Mrs. Haynes

 
 

In the Alberta Golden Jubilee Anthology, Elizabeth Sterling Haynes wrote, “The one thing I’m sorry about is that they always have to go away; Alberta must export her acting talent because, as yet there’s no employment here. Someday, perhaps we will truly build our own theatre. Alberta playwrights will create drama… strong and colourful and moving as the province itself … and Alberta actors will translate it into life, all over Alberta, for thrilled Alberta audiences.” Throughout her career, she began the foundation of quality and structure to Alberta theatre that brings us to this our Centennial year.

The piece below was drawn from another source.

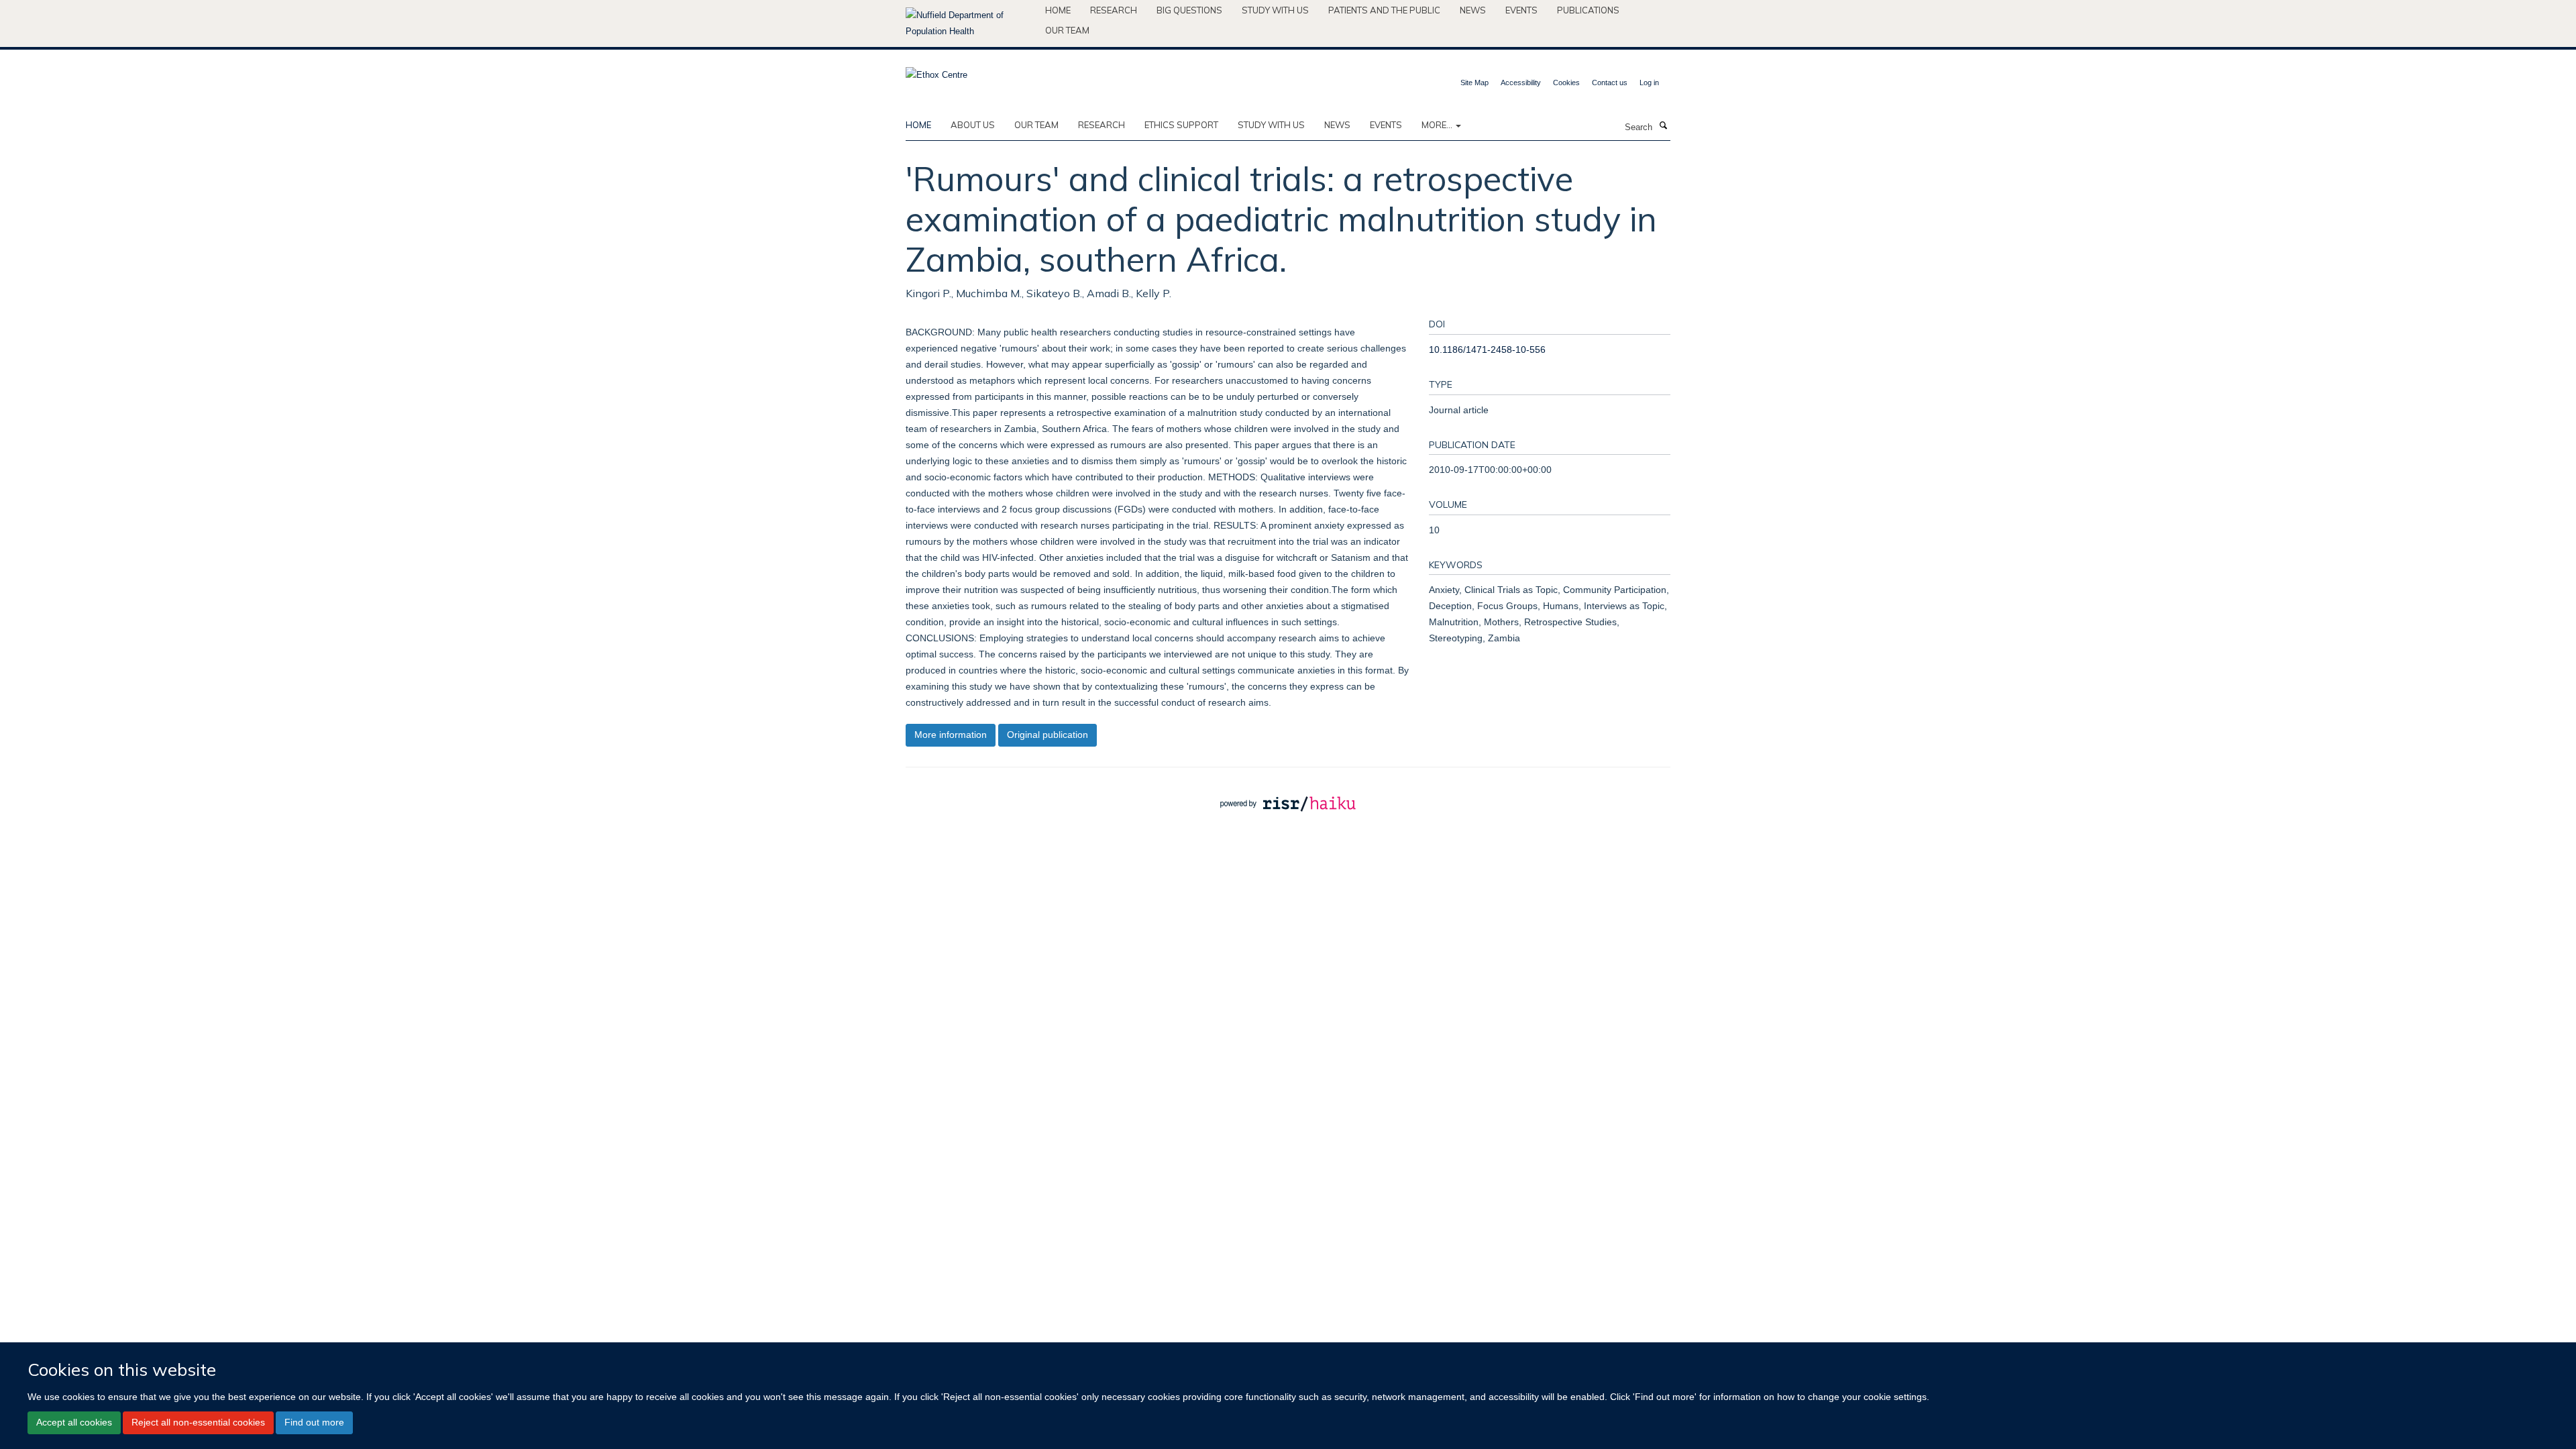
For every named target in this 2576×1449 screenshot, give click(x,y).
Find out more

In 1922 Elizabeth Sterling Haynes moved to Edmonton from Toronto, a professional move which many may have considered ill-advised at best and laughable at worst. She wasted no time spreading the good word – that very November an article in the University of Alberta’s, The Gateway, reported that at an afternoon tea and general meeting held by the Dramatic Society, “Mrs. Haynes” presented a paper entitled, “The ABC of Dramatic Technique, which was concerned chiefly with the essential, fundamental elements of dramatic production.” She directed and acted in productions both at the University and around the city. In 1929 she co-founded the Alberta Drama League and Edmonton’s Little Theatre.

In 1932, the middle of the Depression, The Department of Extension at the University of Alberta received a three-year grant from the Carnegie Foundation. Haynes was named Director of Drama. As her jurisdiction included the entire province, she set off into the countryside “by train, bus or car, teaching and stimulating knowledge of theatre in rural Alberta.” (Edmonton Journal, Nov. 18, 1955) She taught week long adult courses in drama, gave public lectures, advised amateur dramatic societies, helped to organize and adjudicate festivals, and “for a moment replaced the grim saga of drought, grasshoppers and hard times with visions of something fine and beautiful.” (Barbara Villy Cormack)

In 1933, Dr. E. A. Corbett and Elizabeth Sterling Haynes initiated a summer school for Drama. “I recall their excitement when they decided the school should be held in BanffNational Park,” wrote playwright Gwen Pharis Ringwood. “They hoped for twenty-five students and got over two hundred.” That summer school has since grown into the internationally renowned Banff School of Fine Arts.

In 1949, Studio Theatre was founded at the University of Alberta, and Elizabeth Sterling Haynes directed or acted in many productions there until 1955, training and inspiring student artists.

 

A Legacy for Edmonton and Alberta

Elizabeth Sterling Haynes


Elizabeth was a force, a creative energy unleashed at a time when creativity was suspect and at a place where creativity was often ignored in the hope that it would go away....The Elizabeth Sterling Haynes Theatre has never existed as a building....But she often quoted...Roy Mitchell as saying, 'you do not build a theatre with bricks. You build it with people.' Her theatre exists in the people whose lives she touched."
Gwen Pharis Ringwood


'What in God's name am I doing here' I thought. 'I'm only in this bloody course because I can neither draw, nor paint nor sing nor play an instrument. I'm no good with tools, it's hot up here, the bolt won't turn, and who the hell are these creeps in drama, anyway?". . . During a quiet moment, a voice the like of which I had never heard before, floated through the auditorium, rich, resonant and vital . . . .I remember striving to imagine what body, what face could produce such a sound. Purposely I dropped my wrench to the floor and climbed down to retrieve it. I fixed my gaze on the most statuesque figure I had ever seen. It was at that moment that I subconsciously began to reconsider the direction my life would take.


There was nothing in our working relationship from then until she died that was not a source of inspiration to me. As I write this, Beethoven's Ninth is playing in the background. A happy accident, for the work of Elizabeth Sterling Haynes seems to me, upon reflection, always to have been a "Hymn of Joy."